> AIM OF THE EXERCISE
Rewrite the rows from the line with "323x159 pixels. Task: Click" through the end of the rows, changing "Results summary" to "Results overview" and keeping everything else the same. Leave the pictures out.

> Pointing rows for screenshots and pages
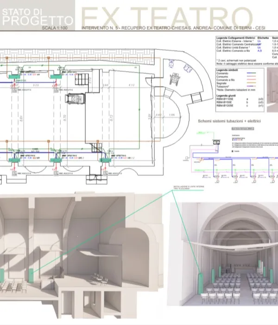The height and width of the screenshot is (325, 278).
Task: Click the STATO DI PROGETTO title block
Action: 37,16

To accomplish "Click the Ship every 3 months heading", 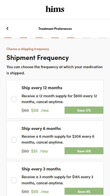I will coord(41,169).
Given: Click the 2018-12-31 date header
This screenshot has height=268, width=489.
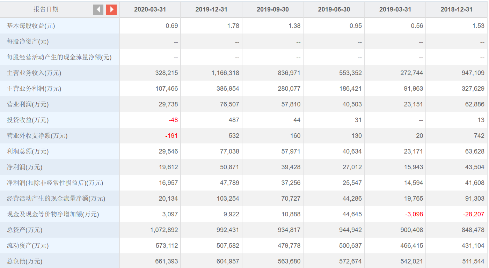Looking at the screenshot, I should [457, 9].
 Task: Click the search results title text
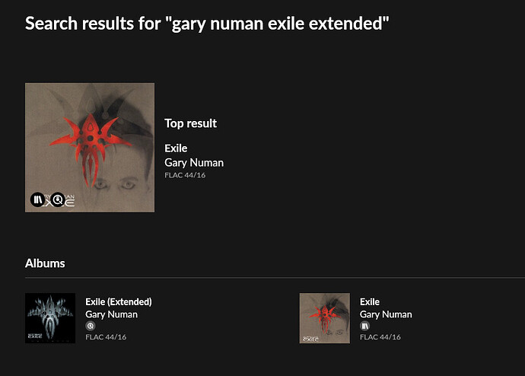207,24
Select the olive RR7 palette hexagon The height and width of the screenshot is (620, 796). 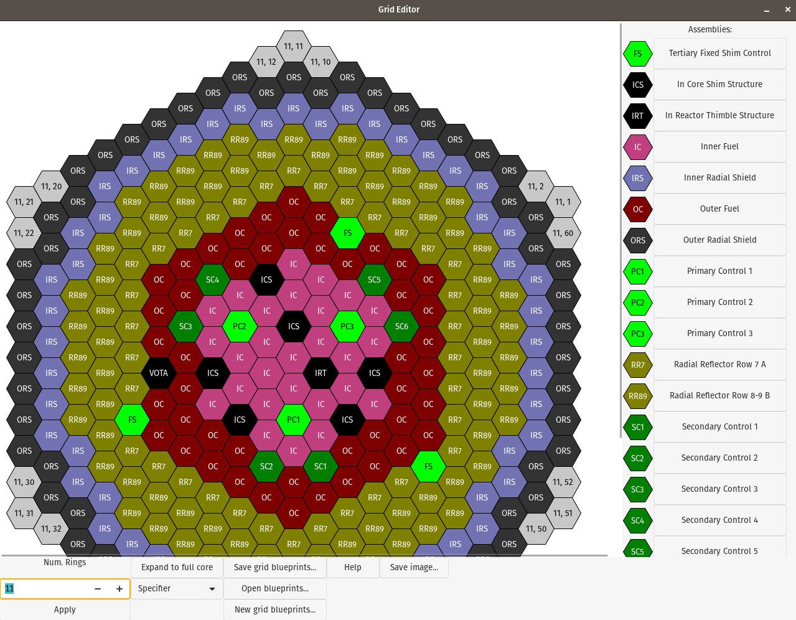point(637,365)
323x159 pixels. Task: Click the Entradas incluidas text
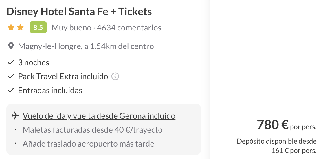click(x=50, y=90)
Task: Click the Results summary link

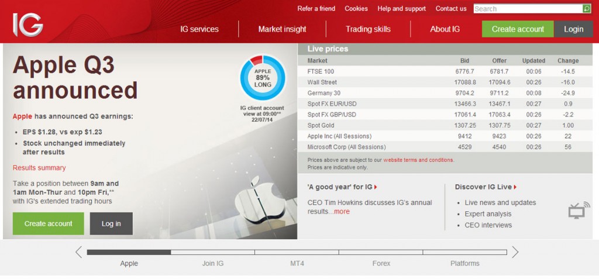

> FULL ANSWER
323x159 pixels. Task: Click the Entradas incluidas text
click(x=50, y=90)
Task: Click the Results overview link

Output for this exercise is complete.